2. Inadequate corrective actions from 1994-2004.
3. Inadequate tracking of corrective actions and implementation from 1994 on.
Note that this failure existed for over a DECADE before the explosion at Texas City.
Also, this new information casts doubt on the “independent” Post Accident Process and Operational Audit Report that was recently released by BP. One of that report’s findings was that BP investigation process as implemented at Texas City was a “good practice“. That’s hard to justify if the findings above are true. Or can BP show that there has been a radical change in the incident investigation, root cause analysis, and corrective action processes being used by BP since 2004? And if these “good practices” come from corporate, then what does that say about the rest of the BP refineries and the rest of BP worldwide?
More from the CSB press release (in red) about BP management before the “accident”:
“The history of major accidents and fatalities at the plant was summarized in a meeting held in November 2004 by the refinery manager for 100 supervisors. He gave a sobering presentation entitled “Safety Reality” on the 23 deaths at the plant in the previous 30 years; on average, one worker had died every 16 months.”
Mr. Holmstrom (the CSB lead investigator) said, “In 2004, BP Texas City had the lowest injury rate in its history, nearly one-third the oil refinery sector average. However, the injury rate does not take account of catastrophic hazards or distinguish between injuries and fatalities.
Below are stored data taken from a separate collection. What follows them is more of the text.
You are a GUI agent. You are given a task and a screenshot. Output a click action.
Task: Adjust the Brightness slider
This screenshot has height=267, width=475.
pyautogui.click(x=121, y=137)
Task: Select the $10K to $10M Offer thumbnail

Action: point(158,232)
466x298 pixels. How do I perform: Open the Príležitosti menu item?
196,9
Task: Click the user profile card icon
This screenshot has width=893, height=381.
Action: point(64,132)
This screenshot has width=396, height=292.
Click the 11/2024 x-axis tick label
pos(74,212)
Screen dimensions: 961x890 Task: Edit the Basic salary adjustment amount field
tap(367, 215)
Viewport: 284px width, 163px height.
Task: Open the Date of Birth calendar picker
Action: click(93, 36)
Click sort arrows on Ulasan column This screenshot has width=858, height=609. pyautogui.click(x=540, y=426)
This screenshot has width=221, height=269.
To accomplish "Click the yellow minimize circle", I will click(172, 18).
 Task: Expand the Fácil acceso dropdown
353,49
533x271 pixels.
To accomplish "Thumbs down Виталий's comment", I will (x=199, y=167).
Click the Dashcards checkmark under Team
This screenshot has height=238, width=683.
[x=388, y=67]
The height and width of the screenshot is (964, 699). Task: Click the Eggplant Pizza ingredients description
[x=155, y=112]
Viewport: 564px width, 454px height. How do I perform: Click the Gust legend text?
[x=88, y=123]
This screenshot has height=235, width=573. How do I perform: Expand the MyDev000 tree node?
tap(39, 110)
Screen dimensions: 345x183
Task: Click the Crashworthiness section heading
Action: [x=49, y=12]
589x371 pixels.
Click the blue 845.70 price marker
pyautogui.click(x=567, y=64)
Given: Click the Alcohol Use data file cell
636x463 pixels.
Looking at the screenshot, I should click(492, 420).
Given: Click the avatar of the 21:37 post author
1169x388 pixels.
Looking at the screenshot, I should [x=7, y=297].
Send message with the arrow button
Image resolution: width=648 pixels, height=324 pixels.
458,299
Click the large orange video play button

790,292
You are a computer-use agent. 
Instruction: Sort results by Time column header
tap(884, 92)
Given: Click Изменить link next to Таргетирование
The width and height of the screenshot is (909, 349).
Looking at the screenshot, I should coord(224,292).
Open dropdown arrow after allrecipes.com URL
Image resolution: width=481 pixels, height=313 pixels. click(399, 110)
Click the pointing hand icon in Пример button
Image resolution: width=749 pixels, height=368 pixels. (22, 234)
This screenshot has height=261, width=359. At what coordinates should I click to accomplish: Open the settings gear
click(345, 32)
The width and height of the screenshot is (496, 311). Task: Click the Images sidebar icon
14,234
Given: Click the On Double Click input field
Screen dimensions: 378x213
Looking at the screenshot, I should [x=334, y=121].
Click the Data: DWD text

That year, the refinery experienced three major accidents that resulted in a total of three fatalities. One of these accidents was a major process-related fire. In late 2004, following these major accidents and other near misses, the Texas City leadership was attempting to improve the refinery’s safety performance. Several years of audits and reports had identified serious safety system deficiencies. However, the safety initiatives that were undertaken focused largely on improving personnel safety – such as slips, trips and falls – rather than management systems, equipment design, and preventative maintenance programs to help prevent the growing risk of major process accidents.”
“When personnel safety statistics improved, the refinery leadership believed they had turned the corner,” Mr. Holmstrom said. However, existing process safety metrics and the results of a safety culture survey indicated continuing serious problems with safety systems and concerns about another major accident. A Health, Safety, and Environment Business Plan presented on March 15, 2005 – just eight days before the ISOM unit accident – identified as a key risk that the Texas City refinery “kills someone in the next 12-18 months.”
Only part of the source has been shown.